ArtSound’s office building at the Manuka Arts Center. It was built in 1928 as Canberra’s first “mothercraft” centre; photo: Julie Finch-Scally
ArtSound Newsletter — December 2024
A lot is happening at ArtSound! Read on for news about:
- Listener survey
- Garden Concert
- 2025 membership marathon
- Two new programs
- Late-night programming changes
- Writing competition & call for radio-drama scripts
- Classical music recordings
- Radiothon donations
- Technology update
- Ambassadors visit
- Young Virtuosos
- Stuart Warner nominated for Senior Australian of the Year
- Podcasting 101 course on again
- ArtSound’s podcasting meetup
- ArtSound’s 2025 Membership and Fundraising Drive
- How You Can Help
ArtSound listener survey
ArtSound FM Community Radio would like to know more about its listeners’ reception of ArtSound programming. Please complete our simple online survey, available here:
https://www.surveymonkey.com/r/9N6VJWG
(or use the QR code)
As one way to show our appreciation for your assistance, we’ll have a prize drawing at the end of December with a year’s membership to ArtSound (or a year’s extension, if the winner is already a member).
We’re eager to hear from you.
A leafy, shady garden concert
ArtSound held another in its ongoing series of fundraiser garden concerts in late November.
Thanks to the Coolabah Coolective (pictured) and Box of Hammers for performing.

[SET TASK A]: According to the newsletter, in what year was ArtSound's office building at the Manuka Arts Center built?

[Item coordinate data]
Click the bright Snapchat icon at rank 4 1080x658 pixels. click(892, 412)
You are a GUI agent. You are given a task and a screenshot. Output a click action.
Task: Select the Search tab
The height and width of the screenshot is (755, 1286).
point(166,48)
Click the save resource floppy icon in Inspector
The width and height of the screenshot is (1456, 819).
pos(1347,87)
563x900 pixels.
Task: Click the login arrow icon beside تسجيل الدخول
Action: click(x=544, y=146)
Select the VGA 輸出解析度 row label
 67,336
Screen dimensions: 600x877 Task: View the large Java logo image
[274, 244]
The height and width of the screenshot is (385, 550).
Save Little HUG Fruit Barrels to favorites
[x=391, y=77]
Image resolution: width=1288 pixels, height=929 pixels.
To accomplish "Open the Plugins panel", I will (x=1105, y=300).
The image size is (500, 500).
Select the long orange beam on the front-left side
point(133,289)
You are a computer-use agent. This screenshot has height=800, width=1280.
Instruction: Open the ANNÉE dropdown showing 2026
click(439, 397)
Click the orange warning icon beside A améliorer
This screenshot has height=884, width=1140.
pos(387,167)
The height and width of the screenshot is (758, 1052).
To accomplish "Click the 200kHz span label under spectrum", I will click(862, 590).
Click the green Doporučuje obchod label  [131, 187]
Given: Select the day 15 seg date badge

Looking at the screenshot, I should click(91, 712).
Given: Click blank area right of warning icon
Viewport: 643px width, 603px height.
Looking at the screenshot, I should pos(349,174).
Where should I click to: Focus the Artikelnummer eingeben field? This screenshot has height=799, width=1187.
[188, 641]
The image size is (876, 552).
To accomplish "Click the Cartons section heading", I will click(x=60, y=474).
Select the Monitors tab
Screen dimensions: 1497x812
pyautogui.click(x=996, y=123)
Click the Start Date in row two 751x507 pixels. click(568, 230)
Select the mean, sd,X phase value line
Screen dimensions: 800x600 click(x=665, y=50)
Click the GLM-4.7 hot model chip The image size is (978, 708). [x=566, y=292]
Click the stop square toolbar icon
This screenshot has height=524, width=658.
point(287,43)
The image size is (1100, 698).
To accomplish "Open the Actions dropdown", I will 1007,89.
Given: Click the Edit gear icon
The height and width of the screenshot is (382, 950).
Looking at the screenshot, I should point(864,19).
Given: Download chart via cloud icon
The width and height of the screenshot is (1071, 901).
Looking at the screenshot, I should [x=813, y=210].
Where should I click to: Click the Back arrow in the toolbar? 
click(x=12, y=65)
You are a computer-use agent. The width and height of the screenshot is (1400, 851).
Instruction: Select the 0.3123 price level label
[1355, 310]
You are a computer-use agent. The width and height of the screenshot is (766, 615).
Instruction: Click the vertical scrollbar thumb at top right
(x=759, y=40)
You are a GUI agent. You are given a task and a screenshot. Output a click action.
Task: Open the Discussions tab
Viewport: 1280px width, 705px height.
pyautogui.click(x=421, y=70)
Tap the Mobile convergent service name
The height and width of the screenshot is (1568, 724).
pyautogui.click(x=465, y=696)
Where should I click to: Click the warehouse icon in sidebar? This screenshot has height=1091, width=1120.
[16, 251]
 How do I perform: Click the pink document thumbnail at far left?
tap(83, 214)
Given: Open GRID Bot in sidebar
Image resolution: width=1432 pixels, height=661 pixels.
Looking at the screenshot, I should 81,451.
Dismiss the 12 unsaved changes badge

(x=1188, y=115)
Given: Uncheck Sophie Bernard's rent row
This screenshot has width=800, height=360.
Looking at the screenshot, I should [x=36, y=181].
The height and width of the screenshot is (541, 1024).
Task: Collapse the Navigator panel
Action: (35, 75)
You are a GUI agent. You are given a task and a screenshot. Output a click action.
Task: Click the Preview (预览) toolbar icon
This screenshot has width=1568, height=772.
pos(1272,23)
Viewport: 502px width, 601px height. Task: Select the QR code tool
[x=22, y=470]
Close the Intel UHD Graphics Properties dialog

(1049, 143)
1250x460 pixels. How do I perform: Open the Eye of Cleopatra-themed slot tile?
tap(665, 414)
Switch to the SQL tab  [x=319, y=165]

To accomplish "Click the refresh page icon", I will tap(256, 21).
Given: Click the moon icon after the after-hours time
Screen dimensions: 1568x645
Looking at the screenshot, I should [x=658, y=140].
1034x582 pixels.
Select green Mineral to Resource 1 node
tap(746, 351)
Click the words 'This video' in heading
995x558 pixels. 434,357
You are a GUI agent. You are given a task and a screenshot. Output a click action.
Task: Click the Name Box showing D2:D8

[SET TASK B]: From the listing, list every line that contains the string "pixels".

[CORRECT RESPONSE A]: 1928

[CORRECT RESPONSE B]:
Click the bright Snapchat icon at rank 4 1080x658 pixels. click(892, 412)
563x900 pixels.
Image resolution: width=1288 pixels, height=929 pixels.
Click the Start Date in row two 751x507 pixels. click(568, 230)
Image resolution: width=1432 pixels, height=661 pixels.
1250x460 pixels. How do I perform: Open the Eye of Cleopatra-themed slot tile?
1034x582 pixels.
995x558 pixels. 434,357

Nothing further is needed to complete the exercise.